“Sheen is clean.”
That’s the message from Monsignor Jason Gray, executive director of the Archbishop Fulton Sheen Foundation, regarding the status of the cause for beatification of “America’s bishop,” the late televangelist Venerable Archbishop Fulton J. Sheen.
“I think it’s safe to say that I don’t think any cause for beatification has been subjected to more scrutiny than Archbishop Sheen, both ecclesiastically and civilly,” Gray said in an Aug. 24 interview on “The World Over with Raymond Arroyo.”
“In all of this not only has nothing been found to impugn Sheen,” he continued, “but I think his heroic virtues have been confirmed — as I would like to say, Sheen is clean — and we can prove that.”
After three years of legal battles, in 2019 the Archdiocese of New York, where Sheen was buried after his death in 1979, released Sheen’s body to the Diocese of Peoria, Illinois, where Sheen was ordained and first served as a priest.
The action allowed Sheen’s cause to continue to move forward, and a date for beatification was set for Sept. 20, 2019 — the 100th anniversary of Sheen’s ordination to the priesthood.
However, Gray explained, at that time a waiver to the New York state’s statute of limitations on reporting of abuse cases was issued, allowing cases to go forward regardless of when alleged abuses occurred. Sheen, titular archbishop of Newport, Wales, was bishop of Rochester, New York, from 1966-1969.
“It really was not known at the time whether there would be new allegations of which we really knew nothing,” Gray told Arroyo, “so there was a concern that something might come forward, and so out of an abundance of caution the Holy See was hesitant [to move forward with Sheen’s cause].”

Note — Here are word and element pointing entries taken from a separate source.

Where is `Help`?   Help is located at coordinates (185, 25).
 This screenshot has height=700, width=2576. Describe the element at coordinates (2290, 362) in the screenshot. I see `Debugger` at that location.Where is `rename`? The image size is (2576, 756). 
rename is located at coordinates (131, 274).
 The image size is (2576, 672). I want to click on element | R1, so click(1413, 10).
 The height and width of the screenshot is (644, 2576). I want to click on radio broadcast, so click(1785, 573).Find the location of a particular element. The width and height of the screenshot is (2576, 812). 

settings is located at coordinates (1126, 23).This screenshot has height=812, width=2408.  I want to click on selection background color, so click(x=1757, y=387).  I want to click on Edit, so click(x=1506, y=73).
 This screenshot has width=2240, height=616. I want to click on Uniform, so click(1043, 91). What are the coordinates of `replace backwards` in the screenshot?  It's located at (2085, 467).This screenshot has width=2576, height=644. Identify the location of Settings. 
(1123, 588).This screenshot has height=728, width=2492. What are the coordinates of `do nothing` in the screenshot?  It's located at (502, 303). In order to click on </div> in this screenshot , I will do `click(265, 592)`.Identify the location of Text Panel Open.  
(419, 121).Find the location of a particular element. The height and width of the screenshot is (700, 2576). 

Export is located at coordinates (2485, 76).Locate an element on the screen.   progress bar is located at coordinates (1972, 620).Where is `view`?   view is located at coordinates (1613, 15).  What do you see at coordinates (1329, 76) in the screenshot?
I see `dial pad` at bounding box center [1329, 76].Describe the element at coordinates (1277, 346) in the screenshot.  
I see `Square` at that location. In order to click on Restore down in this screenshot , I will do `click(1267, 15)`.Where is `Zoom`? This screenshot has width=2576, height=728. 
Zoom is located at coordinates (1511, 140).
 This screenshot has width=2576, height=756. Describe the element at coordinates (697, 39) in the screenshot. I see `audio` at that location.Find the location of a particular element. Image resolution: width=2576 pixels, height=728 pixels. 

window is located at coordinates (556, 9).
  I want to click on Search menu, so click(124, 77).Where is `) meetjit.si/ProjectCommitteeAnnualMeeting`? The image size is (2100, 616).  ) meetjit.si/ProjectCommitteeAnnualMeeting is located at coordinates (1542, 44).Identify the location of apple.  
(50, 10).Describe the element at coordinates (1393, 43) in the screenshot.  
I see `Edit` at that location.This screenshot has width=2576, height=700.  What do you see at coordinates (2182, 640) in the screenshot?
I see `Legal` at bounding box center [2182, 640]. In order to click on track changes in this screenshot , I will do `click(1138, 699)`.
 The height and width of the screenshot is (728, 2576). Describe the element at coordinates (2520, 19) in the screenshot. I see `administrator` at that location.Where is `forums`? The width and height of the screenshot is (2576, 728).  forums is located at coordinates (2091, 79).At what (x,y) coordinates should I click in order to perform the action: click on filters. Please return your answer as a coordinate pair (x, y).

Gray said his team also received some documents that raised a question as to whether or not Sheen handled abuse cases improperly in the Diocese of Rochester. But after careful research and a presentation to the then-Congregation for the Causes of Saints, it was deemed Sheen handled them correctly. A date for beatification was then set for Dec. 22, 2019.
But then the New York attorney general’s office was investigating all the state’s dioceses, so, Gray said, “it was just considered more prudent to suspend the cause at the time.”
So Sheen’s cause was suspended indefinitely. But now that bankruptcy proceedings in Rochester are wrapping up, Arroyo asked: “What is the status now?”
“We actually employed a law firm in New York that works with the different dioceses in the state,” Gray said, “and we actually did a thorough review of every case that had been presented, and we were able to demonstrate that no case had been brought forward that in any way impunes Sheen.”
Gray added that in September 2022, a group from Peoria again went to the Vatican to meet with Cardinal Marcello Semeraro, prefect of the Dicastery for the Causes of Saints, and Vatican Secretary of State Cardinal Pietro Parolin to present their research.
“Rome was actually very clear that there’s no problem in the Holy See with this cause,” Gray said. “The concerns have been raised on the other side of the pond — it’s members of the U.S. hierarchy.”
In the meantime, the New York attorney general’s report has yet to be released.
“Until we feel like there’s no doubts remaining — if it takes the attorney general’s report to demonstrate what we already know, what we’ve already proven — we want to go forward with the unanimous support of the entire bishops’ conference,” Gray said. “I’m sure that we’ll get there.”